Hope that makes sense and might help a bit.


----------



## Curlydogs (Jun 28, 2010)

Thanks for the feedback. 

Cosmo is about 27" high and weighs about 55-60 lbs. He runs so fast and is so bouncy that he often misses his 2 on 2 off contact positions and overjumps the jumps (dropping the bar does not seem to be a problem - he seems to always jump bigger than what is required). I will definitely try the suggested exercised for rear end awareness and collection over jumps. 

Thanks again.


----------



## Purley (May 21, 2010)

Debjen has some really good advice. I've been doing agility for years and big dogs in general, far more than little dogs, have no idea where their back legs are. We had an Airedale that knocked down every single jump - and they weren't at the correct height for an Airedale because he was just learning. 

We had an Afghan that fell/jumped off the dog walk because of the same reason.
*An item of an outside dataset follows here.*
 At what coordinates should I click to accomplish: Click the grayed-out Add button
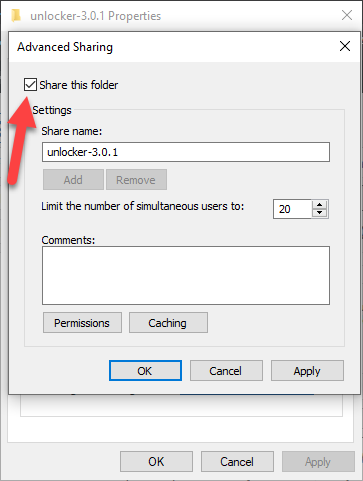[73, 180]
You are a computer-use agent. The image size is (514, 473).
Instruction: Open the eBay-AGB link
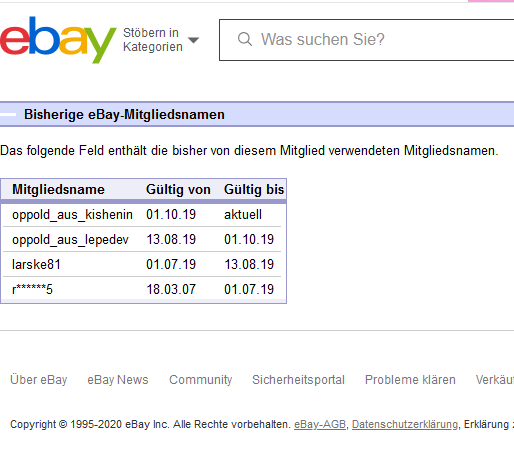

Going through a ladder or over obstacles on the floor and start off slowly until the dog realizes that he has a couple more feet that he can't see. I wouldn't be concerned about it. I think its very common in big dogs.


----------



## CelticKitti (Jul 1, 2010)

Mia was a very "awkward" puppy she didn't know she had back feet. Her front feet went, and her body/back end just kinda followed. I've used both the ladder and the "elephant games" (putting feet on a pot and spinning) with Mia and have seen DRASTIC improvement in her back end awareness. We started this at 6-7 months when she couldn't figure out she needed to put her back feet on the flyball box. 

A few weeks back we were at my parents house and my dad had 2 large ladders laying on the ground. She went over and walked through the ladder stopped at the end and looked at me. When I didn't give her a treat, she did it again, and again, and again, and again. My dad cracked up laughing and thought she was just being goofy, I had to explain that she usually gets meatballs for walking through the ladder. Suprisingly I didn't have any treats on me... but we did play ball for all that hard work!


----------